The NC Racial Justice Act is helping to expose, correct and prevent race discrimination in death sentencing cases. While at times painful and inconvenient, the treatment is working and needs to be allowed to continue to work.
Numerous murder victim family members worked in support of the NC Racial Justice Act over the past several years because they believe it helps North Carolina provide a higher quality of justice – a justice not tainted by intentional or unintentional bias. All lives matter, regardless of race.
In the six years since North Carolina carried out an execution, homicide rates have dropped in our state. In the six years since North Carolina’s last execution, six states have seen the wisdom of replacing the death penalty. In some of those states, funds saved by ending the death penalty have been redirected to policies, programs and services that better serve victims’ families and that better ensure public safety.

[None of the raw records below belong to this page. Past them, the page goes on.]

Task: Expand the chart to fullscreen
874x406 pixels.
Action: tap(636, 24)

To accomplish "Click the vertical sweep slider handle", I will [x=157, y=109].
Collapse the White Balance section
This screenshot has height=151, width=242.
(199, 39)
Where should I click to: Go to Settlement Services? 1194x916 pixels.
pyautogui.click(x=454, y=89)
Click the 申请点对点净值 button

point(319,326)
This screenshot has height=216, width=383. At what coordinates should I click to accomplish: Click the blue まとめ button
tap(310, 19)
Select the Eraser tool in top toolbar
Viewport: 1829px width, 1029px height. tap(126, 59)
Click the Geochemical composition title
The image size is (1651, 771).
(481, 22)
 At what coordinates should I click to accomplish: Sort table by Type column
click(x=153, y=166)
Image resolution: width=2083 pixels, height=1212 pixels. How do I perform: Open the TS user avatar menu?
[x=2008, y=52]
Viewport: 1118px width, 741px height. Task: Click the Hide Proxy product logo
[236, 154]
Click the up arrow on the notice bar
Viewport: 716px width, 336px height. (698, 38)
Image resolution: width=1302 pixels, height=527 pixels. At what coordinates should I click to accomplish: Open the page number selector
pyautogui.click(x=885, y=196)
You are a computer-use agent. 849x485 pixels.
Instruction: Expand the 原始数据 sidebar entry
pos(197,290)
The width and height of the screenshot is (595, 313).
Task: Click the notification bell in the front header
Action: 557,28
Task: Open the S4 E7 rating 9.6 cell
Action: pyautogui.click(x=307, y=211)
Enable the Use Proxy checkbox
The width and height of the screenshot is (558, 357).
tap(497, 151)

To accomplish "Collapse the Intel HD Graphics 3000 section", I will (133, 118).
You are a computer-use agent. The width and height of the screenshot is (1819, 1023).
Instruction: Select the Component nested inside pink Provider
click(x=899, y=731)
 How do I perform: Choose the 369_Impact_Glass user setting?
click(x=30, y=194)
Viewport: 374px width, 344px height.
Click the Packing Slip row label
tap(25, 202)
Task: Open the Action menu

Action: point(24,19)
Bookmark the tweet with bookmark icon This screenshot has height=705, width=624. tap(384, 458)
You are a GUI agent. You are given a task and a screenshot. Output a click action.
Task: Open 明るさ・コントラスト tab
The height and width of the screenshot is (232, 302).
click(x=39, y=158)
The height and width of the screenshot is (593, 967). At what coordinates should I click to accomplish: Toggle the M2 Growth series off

Executions should not resume in North Carolina unless those who champion the death penalty can demonstrate that it is the best way to make us safe, is the best way to address the needs of the thousands of murder victim family members across our state, and can be done without racial bias and without the risk of executing an innocent person.
Too much time, talent and treasure is diverted to the very few cases that ever result in a death sentence. Meanwhile, thousands of murder victim family members in our state go without their most pressing and relevant needs being taken seriously. North Carolina would do better to direct more resources to help law enforcement solve unsolved murders and bring more offenders to justice. We better serve victims’ families by making counseling more accessible, providing advocates who work for victims to keep them informed about investigations and judicial proceedings, and expanding financial compensation to help them with burial costs and work-time lost due to the murder.